Event List < 0.8.8 - Admin+ Stored Cross-Site Scripting
Description
The Event List plugin before 0.8.8 allows admin users to perform stored XSS against other admins even when unfiltered_html is disabled.
AI Insight
LLM-synthesized narrative grounded in this CVE's description and references.
The Event List plugin before 0.8.8 allows admin users to perform stored XSS against other admins even when unfiltered_html is disabled.
Vulnerability
The Event List WordPress plugin versions before 0.8.8 fail to sanitize and escape some of its settings. This allows high-privilege users, such as administrators, to inject malicious scripts. The vulnerability is stored XSS, as the injected script is saved in the plugin settings and executed when other admins view the settings page. [1]
Exploitation
An attacker with admin access can modify plugin settings to include malicious JavaScript. When other administrators visit the settings page, the script executes in their browser, even if the unfiltered_html capability is disallowed. [1]
Impact
Successful exploitation leads to stored cross-site scripting, allowing the attacker to perform actions on behalf of other admins, such as creating new admin accounts or modifying site content, within the context of the victim's session.
Mitigation
Update to version 0.8.8 or later, which fixes the sanitization issue. [1]

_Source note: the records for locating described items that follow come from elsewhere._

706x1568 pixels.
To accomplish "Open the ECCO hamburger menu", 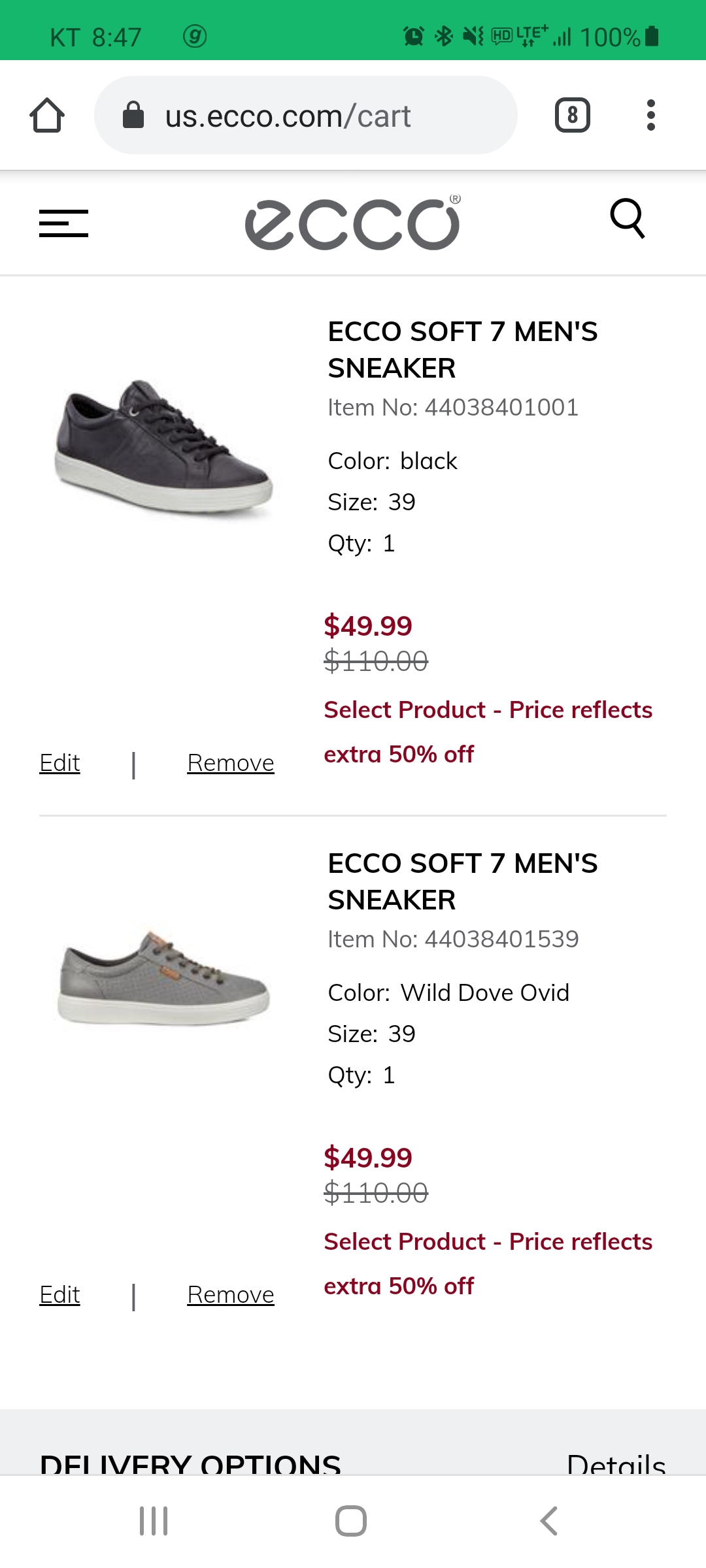I will [63, 223].
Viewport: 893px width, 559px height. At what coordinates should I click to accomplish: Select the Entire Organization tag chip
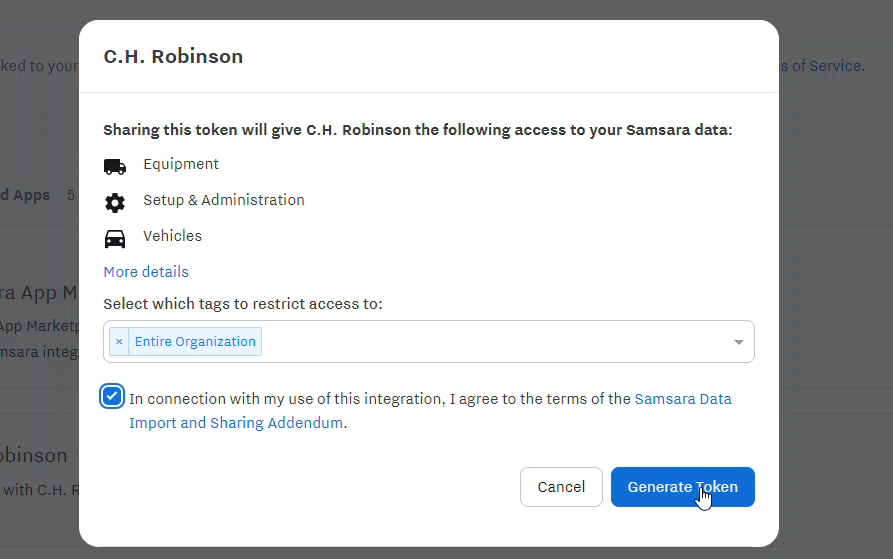coord(195,342)
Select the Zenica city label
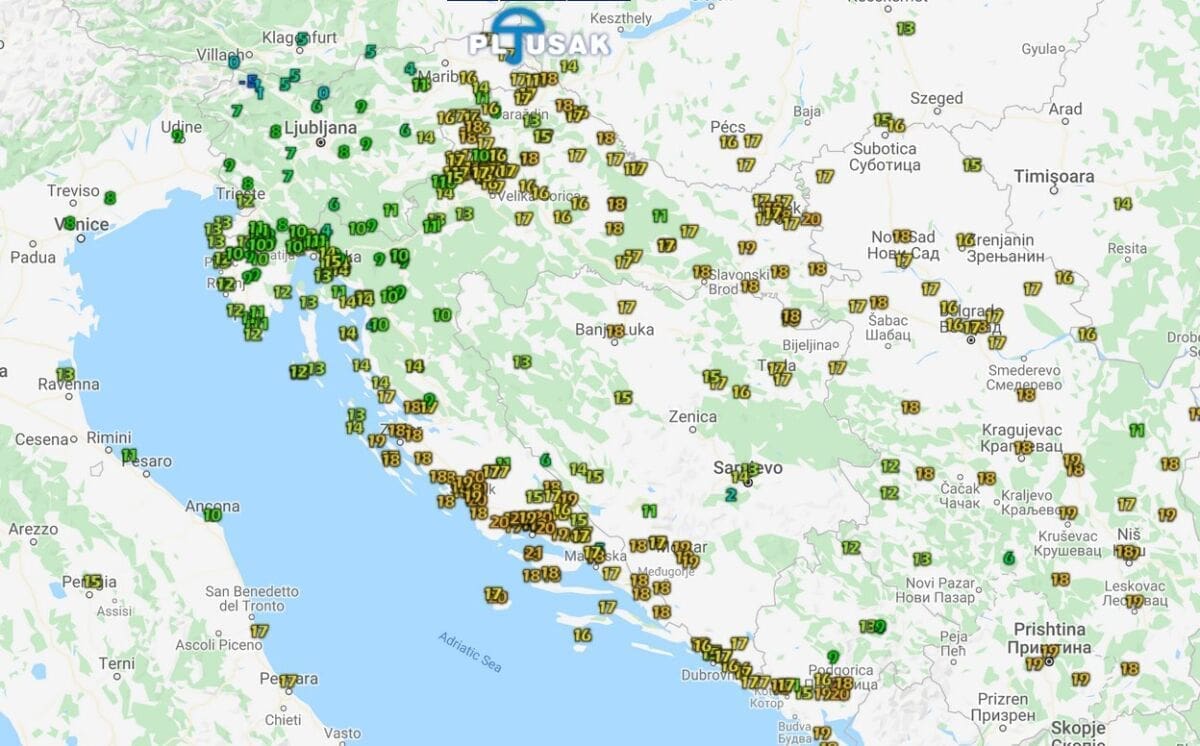The height and width of the screenshot is (746, 1200). (x=692, y=416)
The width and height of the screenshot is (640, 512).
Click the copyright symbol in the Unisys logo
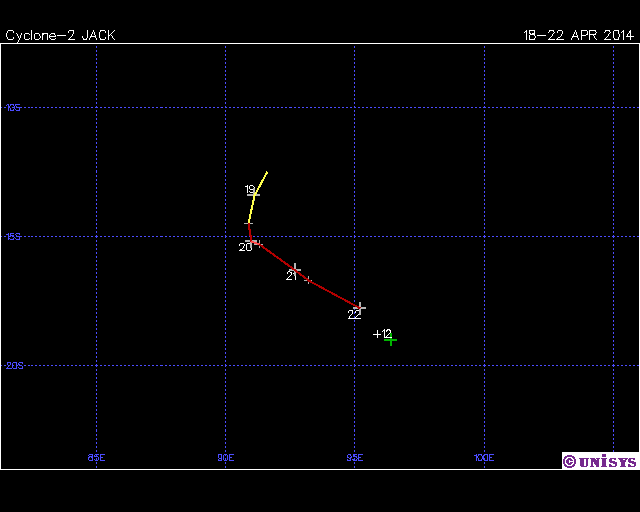[x=569, y=461]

AI Insight generated on May 27, 2026. Synthesized from this CVE's description and the cited reference URLs; citations are validated against the source bundle.
Affected products
2- WordPress/Event List plugindescription
- Range: <0.8.8
Patches
0No patches discovered yet.
Vulnerability mechanics
AI mechanics synthesis has not run for this CVE yet.
References
1- wpscan.com/vulnerability/74888a9f-fb75-443d-bb85-0120cbb764a0mitrex_refsource_MISC
News mentions
0No linked articles in our index yet.